CRAIG MULHOLLAND is confident Rangers are making strides towards having one of the top youth systems in Europe as he tips the next generation of Ibrox kids for a bright future in Light Blue.

The Gers have made significant changes to the academy structure at Auchenhowie in recent years in an attempt to increase the quality of players emerging through the ranks.

A number of youngsters made the breakthrough into the first team in recent months, while 15-year-old Billy Gilmour clinched a six-figure switch to Chelsea.

And Head of Academy Mulholland hopes Rangers will soon be able to stand shoulder to shoulder with some of the elite youth centres in the game.

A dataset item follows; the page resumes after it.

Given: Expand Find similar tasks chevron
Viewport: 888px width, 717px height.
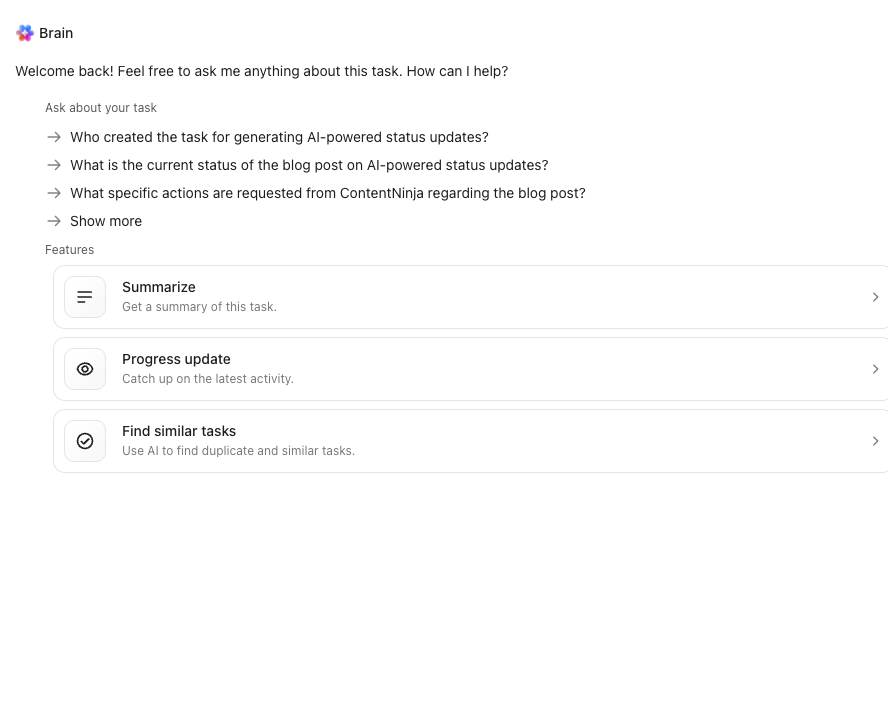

He told SportTimes: “Genuinely, that is our ambition and that is what we have got to try and achieve.

“We need to realise where we are starting from and accept that it is not something that this club were renowned for, not something that Scottish football was renowned for.

“That is not easy for people because they had to accept a bit of change and criticism of what they have done before and nobody likes that.

“But in order for us to move forward, we had to make that change. We have now got the processes in place, we have got the people in place and we have got the challenges in place.

“A key part, of course, is recruiting the right players to come through the programme. When we look at the group we have at 15, 16, 17, we are really confident.

“We have seen it in the first team recently and with our players at the European Championship. We are really excited with the group that we have and we think that the environment around them is right.

“Most importantly, if you look at Rangers as a club, there is now a pathway to the first team and that didn’t always exist. As a club, we have bought into youth development.

“It is only when players have come through to the first team that we can then say we are hitting the levels of some of those clubs.”

Boss Pedro Caixinha is preparing to overhaul his Ibrox squad in the coming weeks as he gears up for his first full campaign in the Premiership and Rangers’ return to the Europa League.

But Mulholland reckons it won’t be long before more Auchenhowie kids are chapping on the door and challenging for a place in his plans.

He said: “When we set out this project two years ago, we wanted to become one of the top 15 academies in Europe.

“The only way you get that is by producing players for your first team and, the way they record it, players for other teams as well.

“Not everyone is going to play for Rangers but if we can produce young footballers that can then go and do a really good job at the top level of professional football, great. That has got to be our outcome.

“We know the board invest heavily in this Academy and that is a choice, like any board of directors at any football club makes. We need to make sure they get a return on that investment.

“We are starting to see that but we are genuinely excited about the players that can come through over the next couple of years.”